(PROMPT): Extract all data as written.

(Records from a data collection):
● ● ● ●

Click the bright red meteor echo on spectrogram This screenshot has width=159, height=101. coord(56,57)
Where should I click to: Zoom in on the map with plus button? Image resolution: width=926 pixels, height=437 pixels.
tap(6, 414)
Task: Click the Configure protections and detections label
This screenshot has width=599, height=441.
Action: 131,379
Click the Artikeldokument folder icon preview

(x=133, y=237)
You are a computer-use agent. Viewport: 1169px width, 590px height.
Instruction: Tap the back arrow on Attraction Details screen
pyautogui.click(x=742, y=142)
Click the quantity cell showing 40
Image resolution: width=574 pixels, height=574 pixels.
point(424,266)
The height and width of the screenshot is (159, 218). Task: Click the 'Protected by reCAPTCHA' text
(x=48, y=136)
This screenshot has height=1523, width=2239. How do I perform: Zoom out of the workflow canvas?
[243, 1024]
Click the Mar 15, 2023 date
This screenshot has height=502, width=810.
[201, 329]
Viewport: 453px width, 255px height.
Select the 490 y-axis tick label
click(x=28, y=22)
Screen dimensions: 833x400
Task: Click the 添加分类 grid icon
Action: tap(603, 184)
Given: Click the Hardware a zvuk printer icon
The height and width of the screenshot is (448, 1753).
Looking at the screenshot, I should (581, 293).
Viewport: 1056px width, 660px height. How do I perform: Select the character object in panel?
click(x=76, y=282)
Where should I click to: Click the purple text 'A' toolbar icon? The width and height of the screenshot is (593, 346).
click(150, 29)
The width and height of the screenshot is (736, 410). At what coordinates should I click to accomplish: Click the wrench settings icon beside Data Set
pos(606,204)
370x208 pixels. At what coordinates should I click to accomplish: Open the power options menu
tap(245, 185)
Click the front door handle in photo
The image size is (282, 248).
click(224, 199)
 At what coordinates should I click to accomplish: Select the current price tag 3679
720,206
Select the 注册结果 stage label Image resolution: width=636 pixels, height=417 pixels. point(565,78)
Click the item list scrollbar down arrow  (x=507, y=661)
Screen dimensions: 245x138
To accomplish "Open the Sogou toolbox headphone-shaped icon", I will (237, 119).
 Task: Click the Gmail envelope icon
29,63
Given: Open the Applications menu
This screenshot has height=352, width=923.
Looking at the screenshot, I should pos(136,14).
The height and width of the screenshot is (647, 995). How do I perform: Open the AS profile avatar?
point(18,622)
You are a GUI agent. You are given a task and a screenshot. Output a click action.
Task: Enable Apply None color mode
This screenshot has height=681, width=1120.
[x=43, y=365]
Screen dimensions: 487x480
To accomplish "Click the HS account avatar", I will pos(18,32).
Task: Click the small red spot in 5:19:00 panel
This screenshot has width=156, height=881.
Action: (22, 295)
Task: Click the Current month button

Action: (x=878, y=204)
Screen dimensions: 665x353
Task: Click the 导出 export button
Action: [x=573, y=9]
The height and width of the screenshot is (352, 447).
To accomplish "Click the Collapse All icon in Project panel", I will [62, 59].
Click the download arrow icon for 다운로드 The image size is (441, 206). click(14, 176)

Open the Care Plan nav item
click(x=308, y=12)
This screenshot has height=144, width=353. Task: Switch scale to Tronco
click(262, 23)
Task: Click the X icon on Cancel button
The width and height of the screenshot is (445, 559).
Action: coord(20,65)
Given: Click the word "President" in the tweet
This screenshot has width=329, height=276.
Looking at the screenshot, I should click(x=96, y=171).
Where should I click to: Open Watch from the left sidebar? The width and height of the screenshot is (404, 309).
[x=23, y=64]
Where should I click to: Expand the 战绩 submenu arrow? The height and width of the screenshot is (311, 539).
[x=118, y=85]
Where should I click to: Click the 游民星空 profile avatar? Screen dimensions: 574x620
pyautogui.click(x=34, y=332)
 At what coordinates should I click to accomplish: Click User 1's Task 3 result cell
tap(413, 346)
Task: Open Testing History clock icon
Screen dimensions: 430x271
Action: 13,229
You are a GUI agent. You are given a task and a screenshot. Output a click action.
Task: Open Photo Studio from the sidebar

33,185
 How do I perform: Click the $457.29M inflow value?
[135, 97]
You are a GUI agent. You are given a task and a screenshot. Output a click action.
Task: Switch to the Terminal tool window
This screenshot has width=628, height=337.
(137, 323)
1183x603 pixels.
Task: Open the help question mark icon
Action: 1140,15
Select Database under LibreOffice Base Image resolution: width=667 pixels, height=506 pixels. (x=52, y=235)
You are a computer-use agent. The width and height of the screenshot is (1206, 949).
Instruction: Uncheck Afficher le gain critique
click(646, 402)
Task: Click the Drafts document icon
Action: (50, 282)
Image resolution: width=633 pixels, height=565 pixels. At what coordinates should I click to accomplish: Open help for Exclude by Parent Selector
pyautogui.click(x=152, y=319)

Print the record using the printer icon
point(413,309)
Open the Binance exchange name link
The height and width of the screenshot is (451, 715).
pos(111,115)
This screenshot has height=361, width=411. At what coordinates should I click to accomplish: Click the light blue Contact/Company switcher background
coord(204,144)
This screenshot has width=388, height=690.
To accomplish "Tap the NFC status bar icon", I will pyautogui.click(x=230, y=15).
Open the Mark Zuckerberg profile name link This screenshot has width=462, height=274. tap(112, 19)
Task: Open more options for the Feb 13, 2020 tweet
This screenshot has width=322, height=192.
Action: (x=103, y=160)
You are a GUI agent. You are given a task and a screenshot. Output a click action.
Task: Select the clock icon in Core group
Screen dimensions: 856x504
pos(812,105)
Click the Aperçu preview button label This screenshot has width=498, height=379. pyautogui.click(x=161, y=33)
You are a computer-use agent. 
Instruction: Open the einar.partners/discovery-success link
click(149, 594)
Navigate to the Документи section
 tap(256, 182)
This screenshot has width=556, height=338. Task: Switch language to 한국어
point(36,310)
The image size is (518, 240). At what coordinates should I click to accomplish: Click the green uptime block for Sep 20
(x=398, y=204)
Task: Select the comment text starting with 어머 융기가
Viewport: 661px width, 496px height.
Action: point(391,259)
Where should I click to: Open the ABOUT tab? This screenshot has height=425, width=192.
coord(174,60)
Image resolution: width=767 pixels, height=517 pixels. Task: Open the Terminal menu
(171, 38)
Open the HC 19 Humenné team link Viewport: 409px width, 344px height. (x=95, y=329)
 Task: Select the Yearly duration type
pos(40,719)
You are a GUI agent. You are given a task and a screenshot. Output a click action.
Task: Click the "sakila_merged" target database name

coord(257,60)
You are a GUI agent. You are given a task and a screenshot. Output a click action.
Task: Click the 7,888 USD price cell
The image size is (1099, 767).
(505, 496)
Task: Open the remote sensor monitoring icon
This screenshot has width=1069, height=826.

● ● ● ●

(TASK ANSWER):
Click the bright red meteor echo on spectrogram This screenshot has width=159, height=101. coord(56,57)
Where should I click to: Zoom in on the map with plus button? Image resolution: width=926 pixels, height=437 pixels.
tap(6, 414)
Task: Click the Configure protections and detections label
This screenshot has width=599, height=441.
Action: 131,379
Click the Artikeldokument folder icon preview

(x=133, y=237)
You are a computer-use agent. Viewport: 1169px width, 590px height.
Instruction: Tap the back arrow on Attraction Details screen
pyautogui.click(x=742, y=142)
Click the quantity cell showing 40
Image resolution: width=574 pixels, height=574 pixels.
point(424,266)
The height and width of the screenshot is (159, 218). Task: Click the 'Protected by reCAPTCHA' text
(x=48, y=136)
This screenshot has height=1523, width=2239. How do I perform: Zoom out of the workflow canvas?
[243, 1024]
Click the Mar 15, 2023 date
This screenshot has height=502, width=810.
[201, 329]
Viewport: 453px width, 255px height.
Select the 490 y-axis tick label
click(x=28, y=22)
Screen dimensions: 833x400
Task: Click the 添加分类 grid icon
Action: tap(603, 184)
Given: Click the Hardware a zvuk printer icon
The height and width of the screenshot is (448, 1753).
Looking at the screenshot, I should (581, 293).
Viewport: 1056px width, 660px height. How do I perform: Select the character object in panel?
click(x=76, y=282)
Where should I click to: Click the purple text 'A' toolbar icon? The width and height of the screenshot is (593, 346).
click(150, 29)
The width and height of the screenshot is (736, 410). At what coordinates should I click to accomplish: Click the wrench settings icon beside Data Set
pos(606,204)
370x208 pixels. At what coordinates should I click to accomplish: Open the power options menu
tap(245, 185)
Click the front door handle in photo
The image size is (282, 248).
click(224, 199)
 At what coordinates should I click to accomplish: Select the current price tag 3679
720,206
Select the 注册结果 stage label Image resolution: width=636 pixels, height=417 pixels. point(565,78)
Click the item list scrollbar down arrow  (x=507, y=661)
Screen dimensions: 245x138
To accomplish "Open the Sogou toolbox headphone-shaped icon", I will (237, 119).
 Task: Click the Gmail envelope icon
29,63
Given: Open the Applications menu
This screenshot has height=352, width=923.
Looking at the screenshot, I should pos(136,14).
The height and width of the screenshot is (647, 995). How do I perform: Open the AS profile avatar?
point(18,622)
You are a GUI agent. You are given a task and a screenshot. Output a click action.
Task: Enable Apply None color mode
This screenshot has height=681, width=1120.
[x=43, y=365]
Screen dimensions: 487x480
To accomplish "Click the HS account avatar", I will pos(18,32).
Task: Click the small red spot in 5:19:00 panel
This screenshot has width=156, height=881.
Action: (22, 295)
Task: Click the Current month button

Action: (x=878, y=204)
Screen dimensions: 665x353
Task: Click the 导出 export button
Action: [x=573, y=9]
The height and width of the screenshot is (352, 447).
To accomplish "Click the Collapse All icon in Project panel", I will [62, 59].
Click the download arrow icon for 다운로드 The image size is (441, 206). click(14, 176)

Open the Care Plan nav item
click(x=308, y=12)
This screenshot has height=144, width=353. Task: Switch scale to Tronco
click(262, 23)
Task: Click the X icon on Cancel button
The width and height of the screenshot is (445, 559).
Action: coord(20,65)
Given: Click the word "President" in the tweet
This screenshot has width=329, height=276.
Looking at the screenshot, I should click(x=96, y=171).
Where should I click to: Open Watch from the left sidebar? The width and height of the screenshot is (404, 309).
[x=23, y=64]
Where should I click to: Expand the 战绩 submenu arrow? The height and width of the screenshot is (311, 539).
[x=118, y=85]
Where should I click to: Click the 游民星空 profile avatar? Screen dimensions: 574x620
pyautogui.click(x=34, y=332)
 At what coordinates should I click to accomplish: Click User 1's Task 3 result cell
tap(413, 346)
Task: Open Testing History clock icon
Screen dimensions: 430x271
Action: 13,229
You are a GUI agent. You are given a task and a screenshot. Output a click action.
Task: Open Photo Studio from the sidebar

33,185
 How do I perform: Click the $457.29M inflow value?
[135, 97]
You are a GUI agent. You are given a task and a screenshot. Output a click action.
Task: Switch to the Terminal tool window
This screenshot has width=628, height=337.
(137, 323)
1183x603 pixels.
Task: Open the help question mark icon
Action: 1140,15
Select Database under LibreOffice Base Image resolution: width=667 pixels, height=506 pixels. (x=52, y=235)
You are a computer-use agent. The width and height of the screenshot is (1206, 949).
Instruction: Uncheck Afficher le gain critique
click(646, 402)
Task: Click the Drafts document icon
Action: (50, 282)
Image resolution: width=633 pixels, height=565 pixels. At what coordinates should I click to accomplish: Open help for Exclude by Parent Selector
pyautogui.click(x=152, y=319)

Print the record using the printer icon
point(413,309)
Open the Binance exchange name link
The height and width of the screenshot is (451, 715).
pos(111,115)
This screenshot has height=361, width=411. At what coordinates should I click to accomplish: Click the light blue Contact/Company switcher background
coord(204,144)
This screenshot has width=388, height=690.
To accomplish "Tap the NFC status bar icon", I will pyautogui.click(x=230, y=15).
Open the Mark Zuckerberg profile name link This screenshot has width=462, height=274. tap(112, 19)
Task: Open more options for the Feb 13, 2020 tweet
This screenshot has width=322, height=192.
Action: (x=103, y=160)
You are a GUI agent. You are given a task and a screenshot. Output a click action.
Task: Select the clock icon in Core group
Screen dimensions: 856x504
pos(812,105)
Click the Aperçu preview button label This screenshot has width=498, height=379. pyautogui.click(x=161, y=33)
You are a computer-use agent. 
Instruction: Open the einar.partners/discovery-success link
click(149, 594)
Navigate to the Документи section
 tap(256, 182)
This screenshot has width=556, height=338. Task: Switch language to 한국어
point(36,310)
The image size is (518, 240). At what coordinates should I click to accomplish: Click the green uptime block for Sep 20
(x=398, y=204)
Task: Select the comment text starting with 어머 융기가
Viewport: 661px width, 496px height.
Action: point(391,259)
Where should I click to: Open the ABOUT tab? This screenshot has height=425, width=192.
coord(174,60)
Image resolution: width=767 pixels, height=517 pixels. Task: Open the Terminal menu
(171, 38)
Open the HC 19 Humenné team link Viewport: 409px width, 344px height. (x=95, y=329)
 Task: Select the Yearly duration type
pos(40,719)
You are a GUI agent. You are given a task and a screenshot. Output a click action.
Task: Click the "sakila_merged" target database name

coord(257,60)
You are a GUI agent. You are given a task and a screenshot. Output a click action.
Task: Click the 7,888 USD price cell
The image size is (1099, 767).
(505, 496)
Task: Open the remote sensor monitoring icon
This screenshot has width=1069, height=826.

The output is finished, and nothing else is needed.